DATA SUPPLIED |
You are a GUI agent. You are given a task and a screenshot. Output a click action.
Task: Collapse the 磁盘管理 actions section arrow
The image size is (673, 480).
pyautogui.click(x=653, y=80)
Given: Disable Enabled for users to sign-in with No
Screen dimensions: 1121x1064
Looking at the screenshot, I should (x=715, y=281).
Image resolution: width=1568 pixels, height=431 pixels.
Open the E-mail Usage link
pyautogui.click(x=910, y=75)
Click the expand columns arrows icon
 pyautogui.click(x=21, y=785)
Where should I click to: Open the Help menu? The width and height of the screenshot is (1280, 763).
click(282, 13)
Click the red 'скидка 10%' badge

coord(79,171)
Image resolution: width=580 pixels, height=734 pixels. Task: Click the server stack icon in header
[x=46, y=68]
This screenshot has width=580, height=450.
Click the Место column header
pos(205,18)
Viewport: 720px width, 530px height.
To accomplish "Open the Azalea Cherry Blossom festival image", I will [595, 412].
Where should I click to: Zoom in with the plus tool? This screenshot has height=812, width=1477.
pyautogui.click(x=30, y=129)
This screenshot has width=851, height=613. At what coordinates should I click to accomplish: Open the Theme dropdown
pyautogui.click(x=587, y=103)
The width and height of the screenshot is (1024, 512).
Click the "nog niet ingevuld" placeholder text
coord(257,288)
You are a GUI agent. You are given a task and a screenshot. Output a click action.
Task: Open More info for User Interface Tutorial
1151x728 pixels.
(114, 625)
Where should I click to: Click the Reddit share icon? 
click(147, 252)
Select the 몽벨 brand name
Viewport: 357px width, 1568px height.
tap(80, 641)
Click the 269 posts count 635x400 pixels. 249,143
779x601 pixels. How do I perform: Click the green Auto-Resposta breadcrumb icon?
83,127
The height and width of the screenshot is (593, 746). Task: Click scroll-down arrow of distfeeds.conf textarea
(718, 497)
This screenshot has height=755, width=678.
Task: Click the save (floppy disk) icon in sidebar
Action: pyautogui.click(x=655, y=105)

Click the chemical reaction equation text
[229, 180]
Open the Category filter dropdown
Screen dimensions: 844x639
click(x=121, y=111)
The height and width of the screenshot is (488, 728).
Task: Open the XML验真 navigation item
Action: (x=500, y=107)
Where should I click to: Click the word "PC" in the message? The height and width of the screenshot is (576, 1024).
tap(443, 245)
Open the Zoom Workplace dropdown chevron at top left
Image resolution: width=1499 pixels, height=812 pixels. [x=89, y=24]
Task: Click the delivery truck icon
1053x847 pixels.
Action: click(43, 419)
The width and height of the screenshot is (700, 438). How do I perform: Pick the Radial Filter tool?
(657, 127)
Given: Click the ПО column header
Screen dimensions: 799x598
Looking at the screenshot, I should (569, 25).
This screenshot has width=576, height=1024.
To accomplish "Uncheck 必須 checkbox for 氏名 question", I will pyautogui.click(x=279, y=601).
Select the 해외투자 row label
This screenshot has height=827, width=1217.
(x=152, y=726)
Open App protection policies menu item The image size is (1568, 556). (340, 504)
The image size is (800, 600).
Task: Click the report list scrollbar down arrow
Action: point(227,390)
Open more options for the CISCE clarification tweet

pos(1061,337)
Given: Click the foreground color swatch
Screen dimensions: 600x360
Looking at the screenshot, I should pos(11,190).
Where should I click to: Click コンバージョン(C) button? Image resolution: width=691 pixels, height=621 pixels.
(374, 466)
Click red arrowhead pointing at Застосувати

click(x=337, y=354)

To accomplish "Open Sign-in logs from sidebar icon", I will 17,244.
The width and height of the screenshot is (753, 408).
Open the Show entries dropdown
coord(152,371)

EXERCISE INSTRUCTIONS |
Word for word, write out each entry shown above.

TASK ANSWER |
You are a GUI agent. You are given a task and a screenshot. Output a click action.
Task: Collapse the 磁盘管理 actions section arrow
The image size is (673, 480).
pyautogui.click(x=653, y=80)
Given: Disable Enabled for users to sign-in with No
Screen dimensions: 1121x1064
Looking at the screenshot, I should (x=715, y=281).
Image resolution: width=1568 pixels, height=431 pixels.
Open the E-mail Usage link
pyautogui.click(x=910, y=75)
Click the expand columns arrows icon
 pyautogui.click(x=21, y=785)
Where should I click to: Open the Help menu? The width and height of the screenshot is (1280, 763).
click(282, 13)
Click the red 'скидка 10%' badge

coord(79,171)
Image resolution: width=580 pixels, height=734 pixels. Task: Click the server stack icon in header
[x=46, y=68]
This screenshot has width=580, height=450.
Click the Место column header
pos(205,18)
Viewport: 720px width, 530px height.
To accomplish "Open the Azalea Cherry Blossom festival image", I will [595, 412].
Where should I click to: Zoom in with the plus tool? This screenshot has height=812, width=1477.
pyautogui.click(x=30, y=129)
This screenshot has width=851, height=613. At what coordinates should I click to accomplish: Open the Theme dropdown
pyautogui.click(x=587, y=103)
The width and height of the screenshot is (1024, 512).
Click the "nog niet ingevuld" placeholder text
coord(257,288)
You are a GUI agent. You are given a task and a screenshot. Output a click action.
Task: Open More info for User Interface Tutorial
1151x728 pixels.
(114, 625)
Where should I click to: Click the Reddit share icon? 
click(147, 252)
Select the 몽벨 brand name
Viewport: 357px width, 1568px height.
tap(80, 641)
Click the 269 posts count 635x400 pixels. 249,143
779x601 pixels. How do I perform: Click the green Auto-Resposta breadcrumb icon?
83,127
The height and width of the screenshot is (593, 746). Task: Click scroll-down arrow of distfeeds.conf textarea
(718, 497)
This screenshot has height=755, width=678.
Task: Click the save (floppy disk) icon in sidebar
Action: pyautogui.click(x=655, y=105)

Click the chemical reaction equation text
[229, 180]
Open the Category filter dropdown
Screen dimensions: 844x639
click(x=121, y=111)
The height and width of the screenshot is (488, 728).
Task: Open the XML验真 navigation item
Action: (x=500, y=107)
Where should I click to: Click the word "PC" in the message? The height and width of the screenshot is (576, 1024).
tap(443, 245)
Open the Zoom Workplace dropdown chevron at top left
Image resolution: width=1499 pixels, height=812 pixels. [x=89, y=24]
Task: Click the delivery truck icon
1053x847 pixels.
Action: click(43, 419)
The width and height of the screenshot is (700, 438). How do I perform: Pick the Radial Filter tool?
(657, 127)
Given: Click the ПО column header
Screen dimensions: 799x598
Looking at the screenshot, I should (569, 25).
This screenshot has width=576, height=1024.
To accomplish "Uncheck 必須 checkbox for 氏名 question", I will pyautogui.click(x=279, y=601).
Select the 해외투자 row label
This screenshot has height=827, width=1217.
(x=152, y=726)
Open App protection policies menu item The image size is (1568, 556). (340, 504)
The image size is (800, 600).
Task: Click the report list scrollbar down arrow
Action: point(227,390)
Open more options for the CISCE clarification tweet

pos(1061,337)
Given: Click the foreground color swatch
Screen dimensions: 600x360
Looking at the screenshot, I should pos(11,190).
Where should I click to: Click コンバージョン(C) button? Image resolution: width=691 pixels, height=621 pixels.
(374, 466)
Click red arrowhead pointing at Застосувати

click(x=337, y=354)

To accomplish "Open Sign-in logs from sidebar icon", I will 17,244.
The width and height of the screenshot is (753, 408).
Open the Show entries dropdown
coord(152,371)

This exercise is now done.